▶ PROBLEM SET:
A) Answer these questions from the passage on the decree and the labor supply of the long-term unemployed:
(i) What determines where the original supply curve starts?
(ii) What does N represent in the graph?
(iii) How much a month would the unemployed need to be paid before they all agree to work part-time under the decree?
B) According to the passage on the decree and labor supply, why is there a kink in the curve beyond point N? Answer in one to three sentences.
C) Extend the passage on the decree and the labor supply of the long-term unemployed, picking up after its final sentence.

::: TEXT UNDER STUDY

In economic terms, the government has managed to lower (shift outwards) the supply curve of legal labour of the long-term unemployed. Now, they would be willing to work at low pay-scales on part-time jobs. But for full-time jobs, the old supply curve would remain. In the figure, the start of the original supply curve is determined by the fact that no one wants to work for less than what he would get by doing nothing. Thereafter, a lot of people would be ready to work, perhaps part-time, and it is only for full-time monthly SMIC jobs that the number of people ready to work would really shoot up. However, with the application of this new decree, people would be ready to work at least part-time for even small revenues. Even if they get jobs for only one hour a month. In the graph, N represents the point at which all the long-term unemployed are working 750 hours a year. Beyond this point, there is a kink because people lose all their doles and benefits and so their behaviour is not affected by the new decree. The difference between the curves OP and OP* is just to indicate a point. If the unemployed were allowed to retain all their doles if they work part-time, then they would probably all be ready to work part-time at a monthly wage equal to NP. But since they will be losing part of their dole, according to the decree, they would need to earn more before they all agree to work part-time: they would need to be paid OP* a month.

::::::
::: DATASET ENTRIES

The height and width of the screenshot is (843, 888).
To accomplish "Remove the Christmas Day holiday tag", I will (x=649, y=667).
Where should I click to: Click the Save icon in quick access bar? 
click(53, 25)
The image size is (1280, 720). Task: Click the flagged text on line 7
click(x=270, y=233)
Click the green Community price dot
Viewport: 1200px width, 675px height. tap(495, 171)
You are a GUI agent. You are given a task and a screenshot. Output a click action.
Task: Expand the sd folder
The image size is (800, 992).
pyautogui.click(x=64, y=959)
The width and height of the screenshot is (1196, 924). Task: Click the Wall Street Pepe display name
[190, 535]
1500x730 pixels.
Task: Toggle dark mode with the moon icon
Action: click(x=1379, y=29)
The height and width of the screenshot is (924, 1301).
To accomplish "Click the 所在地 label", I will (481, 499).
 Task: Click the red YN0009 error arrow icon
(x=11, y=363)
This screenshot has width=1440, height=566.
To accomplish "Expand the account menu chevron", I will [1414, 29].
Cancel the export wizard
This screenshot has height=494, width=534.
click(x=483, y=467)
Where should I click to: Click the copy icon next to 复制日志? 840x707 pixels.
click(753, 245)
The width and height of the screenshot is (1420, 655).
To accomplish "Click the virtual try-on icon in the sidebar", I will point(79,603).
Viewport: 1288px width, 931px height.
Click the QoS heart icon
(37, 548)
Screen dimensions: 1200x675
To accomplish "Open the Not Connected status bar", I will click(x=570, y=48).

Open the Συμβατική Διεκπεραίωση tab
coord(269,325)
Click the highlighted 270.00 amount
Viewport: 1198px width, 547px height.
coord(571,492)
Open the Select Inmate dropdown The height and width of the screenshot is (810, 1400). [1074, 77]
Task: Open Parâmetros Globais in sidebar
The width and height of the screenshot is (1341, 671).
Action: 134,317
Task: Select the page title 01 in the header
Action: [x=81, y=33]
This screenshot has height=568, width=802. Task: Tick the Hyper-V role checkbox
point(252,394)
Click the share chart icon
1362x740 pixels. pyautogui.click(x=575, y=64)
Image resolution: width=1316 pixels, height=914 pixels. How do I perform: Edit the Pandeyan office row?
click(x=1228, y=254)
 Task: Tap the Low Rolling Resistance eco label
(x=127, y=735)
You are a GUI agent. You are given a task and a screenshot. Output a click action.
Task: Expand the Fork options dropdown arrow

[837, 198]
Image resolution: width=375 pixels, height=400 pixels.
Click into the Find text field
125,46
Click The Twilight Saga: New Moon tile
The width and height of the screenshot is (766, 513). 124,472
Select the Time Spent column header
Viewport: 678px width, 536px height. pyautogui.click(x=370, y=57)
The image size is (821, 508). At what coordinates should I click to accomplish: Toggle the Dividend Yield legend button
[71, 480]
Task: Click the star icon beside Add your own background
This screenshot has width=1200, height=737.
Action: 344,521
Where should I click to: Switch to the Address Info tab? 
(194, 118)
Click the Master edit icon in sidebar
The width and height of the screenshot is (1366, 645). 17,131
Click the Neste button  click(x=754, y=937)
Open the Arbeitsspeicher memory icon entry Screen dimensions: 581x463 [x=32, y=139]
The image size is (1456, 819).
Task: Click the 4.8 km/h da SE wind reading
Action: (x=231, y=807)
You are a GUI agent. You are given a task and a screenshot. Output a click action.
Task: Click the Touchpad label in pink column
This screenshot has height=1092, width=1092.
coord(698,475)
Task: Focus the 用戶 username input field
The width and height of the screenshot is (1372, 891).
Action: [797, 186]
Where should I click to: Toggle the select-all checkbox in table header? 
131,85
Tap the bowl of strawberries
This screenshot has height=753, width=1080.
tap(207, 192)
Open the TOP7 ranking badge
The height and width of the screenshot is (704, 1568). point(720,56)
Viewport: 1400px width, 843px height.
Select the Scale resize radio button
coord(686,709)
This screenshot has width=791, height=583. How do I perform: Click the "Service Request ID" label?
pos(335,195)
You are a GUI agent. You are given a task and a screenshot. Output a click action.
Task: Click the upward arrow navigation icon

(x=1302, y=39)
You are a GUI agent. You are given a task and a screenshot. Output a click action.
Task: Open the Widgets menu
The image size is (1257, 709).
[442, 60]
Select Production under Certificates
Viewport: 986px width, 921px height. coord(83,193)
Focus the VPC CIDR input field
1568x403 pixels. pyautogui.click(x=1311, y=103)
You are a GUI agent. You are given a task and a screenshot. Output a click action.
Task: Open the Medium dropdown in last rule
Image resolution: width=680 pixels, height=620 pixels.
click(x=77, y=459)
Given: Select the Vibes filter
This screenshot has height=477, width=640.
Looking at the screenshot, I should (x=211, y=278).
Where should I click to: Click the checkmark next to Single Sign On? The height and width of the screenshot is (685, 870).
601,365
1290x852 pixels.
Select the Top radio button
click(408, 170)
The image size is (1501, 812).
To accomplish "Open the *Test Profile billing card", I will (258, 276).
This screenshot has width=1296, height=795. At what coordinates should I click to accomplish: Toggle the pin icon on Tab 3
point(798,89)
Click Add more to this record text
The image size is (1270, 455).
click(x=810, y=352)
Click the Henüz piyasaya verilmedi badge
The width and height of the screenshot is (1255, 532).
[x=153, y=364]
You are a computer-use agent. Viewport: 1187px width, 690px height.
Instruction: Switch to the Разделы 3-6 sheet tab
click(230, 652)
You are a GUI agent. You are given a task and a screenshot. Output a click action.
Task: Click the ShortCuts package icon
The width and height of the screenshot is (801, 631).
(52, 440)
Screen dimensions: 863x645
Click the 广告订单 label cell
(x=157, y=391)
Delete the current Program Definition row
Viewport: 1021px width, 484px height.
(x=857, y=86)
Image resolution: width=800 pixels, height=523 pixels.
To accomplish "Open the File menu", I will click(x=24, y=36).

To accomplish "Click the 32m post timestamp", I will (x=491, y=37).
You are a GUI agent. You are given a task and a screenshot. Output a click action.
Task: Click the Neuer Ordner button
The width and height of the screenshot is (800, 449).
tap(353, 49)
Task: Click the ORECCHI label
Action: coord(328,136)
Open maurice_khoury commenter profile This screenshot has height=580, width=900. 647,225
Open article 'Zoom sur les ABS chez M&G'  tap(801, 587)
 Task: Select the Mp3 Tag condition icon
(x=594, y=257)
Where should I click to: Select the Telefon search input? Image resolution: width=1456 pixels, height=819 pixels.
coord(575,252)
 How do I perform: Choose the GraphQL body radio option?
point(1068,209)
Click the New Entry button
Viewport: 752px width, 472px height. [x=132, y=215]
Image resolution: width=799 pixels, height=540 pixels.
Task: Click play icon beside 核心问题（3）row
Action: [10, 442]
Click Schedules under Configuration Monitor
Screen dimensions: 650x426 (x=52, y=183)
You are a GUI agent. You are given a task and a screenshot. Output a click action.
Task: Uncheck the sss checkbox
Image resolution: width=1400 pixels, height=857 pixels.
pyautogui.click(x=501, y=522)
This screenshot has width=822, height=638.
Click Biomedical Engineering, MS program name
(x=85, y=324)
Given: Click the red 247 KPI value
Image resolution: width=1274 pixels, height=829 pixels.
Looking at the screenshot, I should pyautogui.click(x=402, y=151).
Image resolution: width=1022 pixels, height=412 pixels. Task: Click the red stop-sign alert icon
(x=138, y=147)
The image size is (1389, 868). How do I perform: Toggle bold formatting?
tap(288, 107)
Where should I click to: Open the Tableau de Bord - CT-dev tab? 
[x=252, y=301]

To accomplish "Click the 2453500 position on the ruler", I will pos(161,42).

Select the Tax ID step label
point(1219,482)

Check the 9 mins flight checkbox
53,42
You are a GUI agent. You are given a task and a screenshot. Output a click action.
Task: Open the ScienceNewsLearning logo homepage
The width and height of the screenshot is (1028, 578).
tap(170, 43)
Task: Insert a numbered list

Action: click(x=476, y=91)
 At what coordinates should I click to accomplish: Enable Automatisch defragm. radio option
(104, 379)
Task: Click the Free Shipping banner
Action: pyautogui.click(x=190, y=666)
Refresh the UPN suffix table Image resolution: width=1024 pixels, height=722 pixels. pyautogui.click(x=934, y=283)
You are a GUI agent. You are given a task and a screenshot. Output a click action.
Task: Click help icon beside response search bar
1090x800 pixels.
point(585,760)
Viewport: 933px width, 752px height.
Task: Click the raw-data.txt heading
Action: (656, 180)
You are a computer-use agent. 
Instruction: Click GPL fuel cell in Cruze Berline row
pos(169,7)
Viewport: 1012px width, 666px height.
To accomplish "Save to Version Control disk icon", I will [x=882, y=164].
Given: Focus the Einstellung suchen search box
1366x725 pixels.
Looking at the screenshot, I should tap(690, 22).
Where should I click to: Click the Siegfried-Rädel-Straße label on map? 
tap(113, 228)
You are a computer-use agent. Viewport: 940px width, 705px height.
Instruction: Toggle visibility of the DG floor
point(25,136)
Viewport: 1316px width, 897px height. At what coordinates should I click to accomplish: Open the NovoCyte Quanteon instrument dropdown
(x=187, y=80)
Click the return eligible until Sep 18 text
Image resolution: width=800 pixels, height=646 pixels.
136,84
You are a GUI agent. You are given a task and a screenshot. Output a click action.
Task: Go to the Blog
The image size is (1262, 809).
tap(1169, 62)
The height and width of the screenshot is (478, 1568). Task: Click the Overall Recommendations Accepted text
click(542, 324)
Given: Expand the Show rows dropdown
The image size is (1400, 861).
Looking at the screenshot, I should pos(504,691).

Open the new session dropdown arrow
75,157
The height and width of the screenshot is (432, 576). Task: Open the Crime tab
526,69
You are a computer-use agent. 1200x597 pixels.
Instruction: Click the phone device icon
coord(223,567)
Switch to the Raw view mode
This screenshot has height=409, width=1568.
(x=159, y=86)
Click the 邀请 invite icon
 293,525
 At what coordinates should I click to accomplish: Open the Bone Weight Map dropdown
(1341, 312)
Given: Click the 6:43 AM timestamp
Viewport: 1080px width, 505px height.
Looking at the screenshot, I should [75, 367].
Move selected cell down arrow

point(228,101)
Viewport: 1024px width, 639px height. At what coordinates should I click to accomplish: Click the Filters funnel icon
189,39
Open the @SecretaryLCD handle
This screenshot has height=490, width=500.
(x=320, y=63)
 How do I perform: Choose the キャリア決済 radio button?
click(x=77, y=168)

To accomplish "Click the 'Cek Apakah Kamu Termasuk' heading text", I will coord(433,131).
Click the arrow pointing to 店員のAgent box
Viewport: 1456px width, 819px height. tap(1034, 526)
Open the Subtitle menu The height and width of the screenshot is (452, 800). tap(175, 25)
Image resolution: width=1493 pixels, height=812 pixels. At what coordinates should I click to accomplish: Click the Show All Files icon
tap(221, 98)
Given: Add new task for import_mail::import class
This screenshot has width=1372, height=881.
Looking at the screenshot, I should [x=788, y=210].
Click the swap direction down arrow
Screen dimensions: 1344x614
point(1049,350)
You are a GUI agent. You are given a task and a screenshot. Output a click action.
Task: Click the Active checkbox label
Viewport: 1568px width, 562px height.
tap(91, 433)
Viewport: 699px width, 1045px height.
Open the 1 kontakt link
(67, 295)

::::::

▶ SOLVED PROBLEMS:
A)
(i) No one wants to work for less than what he would get by doing nothing.
(ii) The point at which all the long-term unemployed are working 750 hours a year.
(iii) OP* a month.

B) Beyond point N, people lose all their doles and benefits. Because of this, the new decree no longer affects their behavior, and the curve kinks there.

C)
Please note that there may not be any real change. For the moment, the work is still being done but the supply is not declared. The shift of the curve would only be the shift of the legal supply of labour.The eluded equilibrium

The government has boosted supply of legal part-time labour. The supply of full-time employment seekers remains the same. The government has increased the demand for legal full-time (almost equal to the new 32 hour week) employment of the long-term unemployed. The demand for legal part-time help has not been affected. It would be normal to indicate the supply curve and the demand curve for the long-term unemployed on the same graph. Unfortunately, our information sources are inadequate to do so with any accuracy. But the problem is more complicated than just a question of determining what levels of working man-hours are associated with different parts of the curves and where the two curves meet. This is because the people who are willing to work full-time and those willing to work part-time may not be the same and the employers willing to recruit full-time and part-time may also not be the same.

If there are two different segments of the population who are looking for full-time and part-time work and two different kinds of employers looking for full-time and part-time help, the government will have managed to leave everybody frustrated. Those on the dole are now ready to work legally part-time but nobody wants them. The employers are willing to hire full-time legally but not many really want to work that much for the SMIC.

Nevertheless, what we can appreciate is that the government has taken a first step to accept the situation and, instead of moralising, is taking steps to offer a legal way out to those who still suffer from guilt.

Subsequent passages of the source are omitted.